Hive SQL - Differences between Order By and Sort By
Hive provides two clause ORDER BY and SORT BY to sort results a query. However they are slightly different from each other.
Syntax of ORDER BY and SORT BY
For ORDER BY, the syntax is defined as below:
colOrder: ( ASC | DESC )
colNullOrder: (NULLS FIRST | NULLS LAST)
orderBy: ORDER BY colName colOrder? colNullOrder? (',' colName colOrder? colNullOrder?)*
query: SELECT expression (',' expression)* FROM src orderBy
For SORT BY, the syntax is very similar:
colOrder: ( ASC | DESC )
sortBy: SORT BY colName colOrder? (',' colName colOrder?)*
query: SELECT expression (',' expression)* FROM src sortBy
From syntax perspective, SORT BY doesn't support NULL ORDER sub clause.
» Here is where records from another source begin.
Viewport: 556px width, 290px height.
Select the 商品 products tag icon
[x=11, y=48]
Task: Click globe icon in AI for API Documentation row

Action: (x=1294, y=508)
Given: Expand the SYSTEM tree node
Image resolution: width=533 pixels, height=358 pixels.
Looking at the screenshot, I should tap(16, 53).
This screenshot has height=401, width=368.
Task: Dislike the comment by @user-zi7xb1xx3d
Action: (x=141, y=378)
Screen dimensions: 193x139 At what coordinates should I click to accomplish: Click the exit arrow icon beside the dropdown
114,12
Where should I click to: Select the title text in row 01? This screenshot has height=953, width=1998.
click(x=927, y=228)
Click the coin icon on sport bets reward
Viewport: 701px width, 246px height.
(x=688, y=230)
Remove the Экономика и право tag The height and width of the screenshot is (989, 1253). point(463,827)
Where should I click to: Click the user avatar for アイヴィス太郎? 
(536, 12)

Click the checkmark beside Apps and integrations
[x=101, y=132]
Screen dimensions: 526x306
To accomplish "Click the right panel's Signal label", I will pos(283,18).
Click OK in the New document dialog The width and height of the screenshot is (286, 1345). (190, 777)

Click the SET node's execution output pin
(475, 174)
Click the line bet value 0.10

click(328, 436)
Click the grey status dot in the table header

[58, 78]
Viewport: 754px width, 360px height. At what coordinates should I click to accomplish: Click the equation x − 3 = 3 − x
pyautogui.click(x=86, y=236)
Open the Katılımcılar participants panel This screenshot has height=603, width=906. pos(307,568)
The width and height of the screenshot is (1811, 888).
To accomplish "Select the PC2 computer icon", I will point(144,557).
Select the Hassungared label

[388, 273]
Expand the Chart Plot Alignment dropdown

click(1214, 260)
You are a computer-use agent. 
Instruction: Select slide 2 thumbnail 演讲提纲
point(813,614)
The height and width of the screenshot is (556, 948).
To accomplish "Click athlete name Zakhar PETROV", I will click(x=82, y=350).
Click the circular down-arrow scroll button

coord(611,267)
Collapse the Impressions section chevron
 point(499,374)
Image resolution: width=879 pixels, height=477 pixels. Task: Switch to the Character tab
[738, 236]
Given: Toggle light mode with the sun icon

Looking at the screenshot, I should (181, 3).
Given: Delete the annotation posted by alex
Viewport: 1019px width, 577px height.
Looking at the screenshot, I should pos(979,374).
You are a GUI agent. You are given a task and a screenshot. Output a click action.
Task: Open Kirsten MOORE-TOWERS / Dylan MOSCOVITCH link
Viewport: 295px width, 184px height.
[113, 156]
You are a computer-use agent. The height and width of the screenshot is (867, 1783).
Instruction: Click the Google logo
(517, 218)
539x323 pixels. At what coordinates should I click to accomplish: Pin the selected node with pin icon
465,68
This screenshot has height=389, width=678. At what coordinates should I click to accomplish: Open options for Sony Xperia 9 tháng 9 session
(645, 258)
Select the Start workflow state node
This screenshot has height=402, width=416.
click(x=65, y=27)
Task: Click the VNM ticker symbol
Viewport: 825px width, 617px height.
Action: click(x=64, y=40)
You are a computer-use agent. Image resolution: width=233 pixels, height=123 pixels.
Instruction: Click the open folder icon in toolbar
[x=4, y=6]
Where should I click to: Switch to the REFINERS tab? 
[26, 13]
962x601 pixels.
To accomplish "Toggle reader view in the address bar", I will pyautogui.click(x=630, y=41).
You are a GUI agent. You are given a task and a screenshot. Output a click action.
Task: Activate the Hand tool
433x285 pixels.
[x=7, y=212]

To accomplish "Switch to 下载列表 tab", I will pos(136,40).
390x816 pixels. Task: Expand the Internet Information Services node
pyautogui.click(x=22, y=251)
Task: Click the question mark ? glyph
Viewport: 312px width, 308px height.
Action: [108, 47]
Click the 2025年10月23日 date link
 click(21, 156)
As other database engines, NULL cannot be compared with other non-null values, hence HQL also provides the NULL order clause (NULLS FIRST or NULLS LAST, available from Hive 2.1.0) to decide the sequence of NULL values.
Differences
Hive sorts the rows using columns specified in SORT BY before sending the data to reducer. Thus SORT BY only guarantees the order per reducer while ORDER BY will decide the total order of records in the final output.
Examples
The following are some examples of using these two clauses. The table used was created in Hive SQL - Aggregate Functions Overview with Examples.
Use ORDER BY
select * from hivesql.transactions ORDER BY acct ASC, txn_date;
Results:
+--------------------+----------------------+------------------------+ | transactions.acct | transactions.amount | transactions.txn_date | +--------------------+----------------------+------------------------+ | 101 | 102.01 | 2021-01-01 | | 101 | 10.01 | 2021-01-01 | | 101 | 900.56 | 2021-01-03 | | 102 | 93.00 | 2021-01-01 | | 102 | 913.10 | 2021-01-02 | | 103 | 913.10 | 2021-01-02 | +--------------------+----------------------+------------------------+
Use SORT BY
select * from hivesql.transactions SORT BY acct ASC, txn_date;
Results:
+--------------------+----------------------+------------------------+ | transactions.acct | transactions.amount | transactions.txn_date | +--------------------+----------------------+------------------------+ | 101 | 102.01 | 2021-01-01 | | 101 | 10.01 | 2021-01-01 | | 101 | 900.56 | 2021-01-03 | | 102 | 93.00 | 2021-01-01 | | 102 | 913.10 | 2021-01-02 | | 103 | 913.10 | 2021-01-02 | +--------------------+----------------------+------------------------+
The above result is exactly the same as ORDER BY as there is only on reducer.
Let's increase reducer to 2 and then run the script again:
set mapreduce.job.reduces=2; select * from hivesql.transactions SORT BY acct ASC, txn_date;
Results:
+--------------------+----------------------+------------------------+ | transactions.acct | transactions.amount | transactions.txn_date | +--------------------+----------------------+------------------------+ | 101 | 10.01 | 2021-01-01 | | 102 | 93.00 | 2021-01-01 | | 102 | 913.10 | 2021-01-02 | | 103 | 913.10 | 2021-01-02 | | 101 | 102.01 | 2021-01-01 | | 101 | 900.56 | 2021-01-03 | +--------------------+----------------------+------------------------+
The results are now in different sequence as SORT BY will only guarantee orders of records in each reducer. However, the result will stay as the same if using ORDER BY.